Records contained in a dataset
┄┄┄┄┄┄

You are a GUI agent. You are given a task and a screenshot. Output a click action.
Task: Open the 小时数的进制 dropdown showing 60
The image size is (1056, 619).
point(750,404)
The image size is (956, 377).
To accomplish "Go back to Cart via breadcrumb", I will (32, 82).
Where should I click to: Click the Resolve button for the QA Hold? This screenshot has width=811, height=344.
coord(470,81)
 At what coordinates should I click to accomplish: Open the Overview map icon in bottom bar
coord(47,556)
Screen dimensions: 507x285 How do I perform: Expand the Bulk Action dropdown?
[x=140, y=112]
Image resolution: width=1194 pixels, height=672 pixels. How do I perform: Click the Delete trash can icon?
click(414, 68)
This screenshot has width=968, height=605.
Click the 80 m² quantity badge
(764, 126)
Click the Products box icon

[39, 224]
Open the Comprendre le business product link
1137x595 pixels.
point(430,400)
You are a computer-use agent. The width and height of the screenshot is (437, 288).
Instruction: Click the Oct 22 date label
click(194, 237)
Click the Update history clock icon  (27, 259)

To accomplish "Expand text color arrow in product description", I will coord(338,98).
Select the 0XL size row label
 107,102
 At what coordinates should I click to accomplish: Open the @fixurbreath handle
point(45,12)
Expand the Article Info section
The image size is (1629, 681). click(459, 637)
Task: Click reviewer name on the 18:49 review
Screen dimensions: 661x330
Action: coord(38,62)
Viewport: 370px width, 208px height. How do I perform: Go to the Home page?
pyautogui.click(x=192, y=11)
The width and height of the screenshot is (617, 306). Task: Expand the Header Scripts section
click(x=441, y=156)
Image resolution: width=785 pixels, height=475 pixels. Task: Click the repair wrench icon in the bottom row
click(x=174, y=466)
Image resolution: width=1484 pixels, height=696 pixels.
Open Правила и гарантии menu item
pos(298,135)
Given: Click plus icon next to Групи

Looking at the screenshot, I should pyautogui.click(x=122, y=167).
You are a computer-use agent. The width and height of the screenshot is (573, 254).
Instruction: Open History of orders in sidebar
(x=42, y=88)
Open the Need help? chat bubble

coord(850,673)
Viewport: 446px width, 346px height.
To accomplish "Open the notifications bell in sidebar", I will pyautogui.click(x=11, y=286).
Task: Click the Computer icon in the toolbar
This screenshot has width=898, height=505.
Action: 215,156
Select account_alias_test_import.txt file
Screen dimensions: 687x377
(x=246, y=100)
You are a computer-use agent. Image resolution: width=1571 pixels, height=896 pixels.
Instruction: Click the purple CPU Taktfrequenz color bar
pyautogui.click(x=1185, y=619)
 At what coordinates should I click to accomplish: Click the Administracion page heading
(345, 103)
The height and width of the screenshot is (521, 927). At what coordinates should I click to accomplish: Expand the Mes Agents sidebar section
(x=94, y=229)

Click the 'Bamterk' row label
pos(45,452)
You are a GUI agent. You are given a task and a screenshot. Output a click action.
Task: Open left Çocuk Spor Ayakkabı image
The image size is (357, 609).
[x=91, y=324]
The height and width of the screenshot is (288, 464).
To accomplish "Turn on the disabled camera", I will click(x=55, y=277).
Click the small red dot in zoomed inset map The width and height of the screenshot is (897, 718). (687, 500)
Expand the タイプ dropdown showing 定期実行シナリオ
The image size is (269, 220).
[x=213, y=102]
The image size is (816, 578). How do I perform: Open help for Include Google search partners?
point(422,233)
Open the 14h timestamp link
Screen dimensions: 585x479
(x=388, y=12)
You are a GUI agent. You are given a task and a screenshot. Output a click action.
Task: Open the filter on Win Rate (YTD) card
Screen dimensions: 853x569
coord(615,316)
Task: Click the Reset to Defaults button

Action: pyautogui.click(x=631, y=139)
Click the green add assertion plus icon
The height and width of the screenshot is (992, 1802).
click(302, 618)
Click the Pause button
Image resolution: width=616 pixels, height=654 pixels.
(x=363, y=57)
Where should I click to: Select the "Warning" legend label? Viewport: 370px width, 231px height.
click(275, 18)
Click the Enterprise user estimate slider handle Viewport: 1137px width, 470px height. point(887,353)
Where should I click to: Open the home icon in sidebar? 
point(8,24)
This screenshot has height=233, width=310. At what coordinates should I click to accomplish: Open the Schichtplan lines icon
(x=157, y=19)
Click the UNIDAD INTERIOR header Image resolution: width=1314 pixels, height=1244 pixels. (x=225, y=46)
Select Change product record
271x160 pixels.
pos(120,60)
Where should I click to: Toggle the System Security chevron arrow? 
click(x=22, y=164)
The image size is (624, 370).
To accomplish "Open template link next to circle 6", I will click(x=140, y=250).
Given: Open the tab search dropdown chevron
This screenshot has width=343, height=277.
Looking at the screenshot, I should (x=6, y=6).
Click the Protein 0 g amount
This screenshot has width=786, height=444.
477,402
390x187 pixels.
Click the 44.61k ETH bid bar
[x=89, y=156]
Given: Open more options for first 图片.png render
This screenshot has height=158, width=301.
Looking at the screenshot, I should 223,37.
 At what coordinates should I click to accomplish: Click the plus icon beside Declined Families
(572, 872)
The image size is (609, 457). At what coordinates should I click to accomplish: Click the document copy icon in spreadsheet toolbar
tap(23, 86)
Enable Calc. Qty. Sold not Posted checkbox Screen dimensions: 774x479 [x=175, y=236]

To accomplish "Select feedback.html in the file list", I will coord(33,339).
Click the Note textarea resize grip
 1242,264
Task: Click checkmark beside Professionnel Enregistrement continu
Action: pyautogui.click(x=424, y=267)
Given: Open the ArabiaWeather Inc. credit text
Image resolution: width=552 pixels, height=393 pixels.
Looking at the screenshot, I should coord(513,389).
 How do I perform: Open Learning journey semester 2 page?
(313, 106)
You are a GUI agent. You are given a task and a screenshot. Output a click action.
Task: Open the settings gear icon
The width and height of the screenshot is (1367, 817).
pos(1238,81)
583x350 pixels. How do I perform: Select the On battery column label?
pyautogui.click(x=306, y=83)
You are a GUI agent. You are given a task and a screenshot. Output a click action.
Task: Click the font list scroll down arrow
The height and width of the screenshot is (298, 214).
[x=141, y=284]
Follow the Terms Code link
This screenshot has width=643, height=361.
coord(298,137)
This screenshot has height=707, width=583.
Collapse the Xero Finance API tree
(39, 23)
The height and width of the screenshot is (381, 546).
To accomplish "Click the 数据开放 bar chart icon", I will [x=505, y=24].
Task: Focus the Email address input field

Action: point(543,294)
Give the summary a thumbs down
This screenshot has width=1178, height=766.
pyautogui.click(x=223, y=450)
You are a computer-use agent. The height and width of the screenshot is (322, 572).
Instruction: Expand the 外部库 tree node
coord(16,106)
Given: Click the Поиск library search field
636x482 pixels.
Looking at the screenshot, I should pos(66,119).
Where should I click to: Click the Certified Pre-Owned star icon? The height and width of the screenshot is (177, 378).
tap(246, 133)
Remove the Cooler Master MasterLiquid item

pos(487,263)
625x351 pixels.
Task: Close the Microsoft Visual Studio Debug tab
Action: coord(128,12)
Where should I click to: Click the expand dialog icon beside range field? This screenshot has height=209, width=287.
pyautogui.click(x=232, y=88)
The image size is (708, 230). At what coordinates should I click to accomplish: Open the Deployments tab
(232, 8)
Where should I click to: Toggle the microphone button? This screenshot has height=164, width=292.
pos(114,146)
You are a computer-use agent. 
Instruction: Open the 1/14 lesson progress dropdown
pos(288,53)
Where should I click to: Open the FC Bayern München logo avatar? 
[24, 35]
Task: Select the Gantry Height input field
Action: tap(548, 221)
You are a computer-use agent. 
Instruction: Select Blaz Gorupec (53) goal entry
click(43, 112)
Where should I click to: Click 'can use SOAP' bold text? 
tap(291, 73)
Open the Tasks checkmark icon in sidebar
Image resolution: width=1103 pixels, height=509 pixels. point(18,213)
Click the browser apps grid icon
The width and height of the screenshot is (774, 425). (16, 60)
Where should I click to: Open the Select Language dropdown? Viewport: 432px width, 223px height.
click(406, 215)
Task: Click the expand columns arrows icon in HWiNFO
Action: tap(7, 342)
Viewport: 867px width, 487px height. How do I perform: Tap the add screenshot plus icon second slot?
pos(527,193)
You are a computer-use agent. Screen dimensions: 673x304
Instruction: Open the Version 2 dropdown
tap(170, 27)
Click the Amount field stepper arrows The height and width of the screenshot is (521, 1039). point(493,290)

┄┄┄┄┄┄

- Try it
Copy every line above that includes the string "list".

- Response to this task
To accomplish "Select feedback.html in the file list", I will coord(33,339).
Task: Click the font list scroll down arrow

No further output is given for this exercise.